Support JSON in the API (aka JSON formatter): protobuf v3 would make it easy/easier to support JSON, so probably the right way to go.

See issues.

panc

Problem doing releases… only release candidate can be done

  • Not clear why and what could have changed since 10.3

10.4: already tagged despite the releasing problem

  • Do not change it

Already a few things for a next release (10.5)

Dependency management: how to improve the handling of a dependency moved in the load path, currently undetected

  • A difficult problem as the dependency is registered at a time the loadpath is not known

Support for keys starting by a number

  • Would be great to have: should be allowed with the back-ends we use nowadays (only the deprecated XML back-end had a problem, in panxml keys are stored as attributes)
  • Interfere with escaping/auto-escaping discussion: to be followed up

Internal implementation of push/npush(dpush)

  • Agreement
  • Keep the npush() name for backward compatibility and add dpush() to match dict

Continue with the same numbering scheme, distinct from Quattor releases: makes sense for the language, quite independent from the other components

Release Process

Merge configuration-modules-core and configuration-modules-grid: no opposition

  • Either create a new repository and merge both to it or merge grid into core
  • Keep history using git subtree

Merge all template-library repositories into one?
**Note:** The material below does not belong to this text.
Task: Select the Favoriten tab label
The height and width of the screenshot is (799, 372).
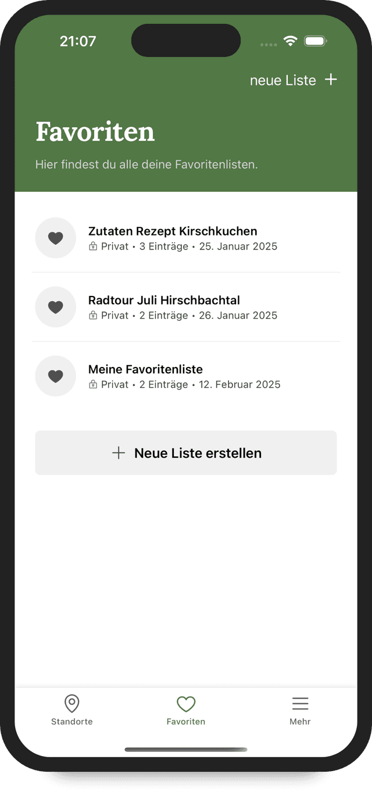Action: pyautogui.click(x=186, y=722)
  • Current branches per version are confusing for users and adding complexity to the release process
    • Multiple masters
  • It is impossible to open issues against a specific branch: only against a repository
  • Contributing patches to several branches requires several pull-requests when one PR could update several directories
  • Often one PR in one repository depends on another PR in another one and this cannot be well expressed
  • Start by template-library-core and -standard
  • The new repository top-level directories will reflect where the templates are coming from: standard, core…

Merge CAF and LC repositories?

  • LC is now sort of a “private code” in the way we use it and it is becoming an internal tool used by CAF, mainly
  • Even consider merging all the Perl repository into one?
    • quattor-framework?

Open question: how to move the open issues or to make the existing repositories read-only?
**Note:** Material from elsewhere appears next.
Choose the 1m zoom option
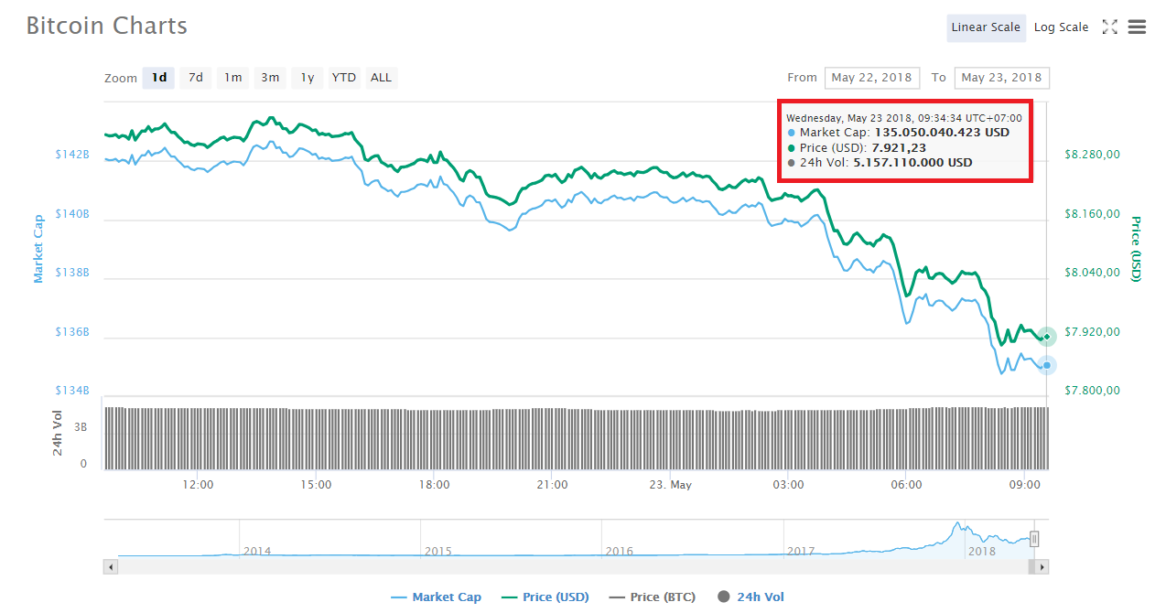 pos(233,78)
Note: Two weeks after the workshop GitHub added functionality for archiving repositories which solves the problem of preserving old repositories in a read-only state.

Quattor and SELinux (Michel)

  • SELinux has come a long way. Now supports permissive mode which makes things work just as they were unless you explicitly enable it (e.g. can enable it to prevent httpd doing evil things without effecting rest of box). Also get some audit logging by default.
  • Permissive mode does not work if SELinux=disabled is set which is what we all do today
  • Most important change in Quattor is to ensure we are preserving the appropriate context for files and directories managed by Quattor.
  • CAF::FileWriter already runs restorecon after modifying a file (https://github.com/quattor/CAF/blob/master/src/main/perl/FileWriter.pm#L31)
  • Proposed creating a new component (ncm-selinux) to allow managing SE Linux enforcement, managing properties of policies but not full policies which are very complex (they could be downloaded with ncm-download or packaged as RPMs).

packuilon (RAL)

A collection of scripts to allow OpenStack VM images to be automatically built based on personalities from Aquilon. It uses Packer (https://www.packer.io) to do the image building. Open sourced python scripts: https://github.com/stfc/packuilon

Depends on RabbitMQ but then so does OpenStack so you have one running anyway. Receives servers notifications from Aquilon.

Installation instructions include aq bind server which invokes a Quattor template: that template just installs some RPMs (packer and what’s in the git repository).

Aquilon GitHub Repository

All issues were reviewed and a number of older ones found to be already fixed. Gintare worked on validating the install process on RH7.

Backlog Review

All open pull-requests with no milestone were reviewed. All pull-requests without external dependencies were assigned to 17.12 which has made the release quite large now. Some pull-requests are ready for merging now 17.8 is out, these should be handled by the weekly stand ups.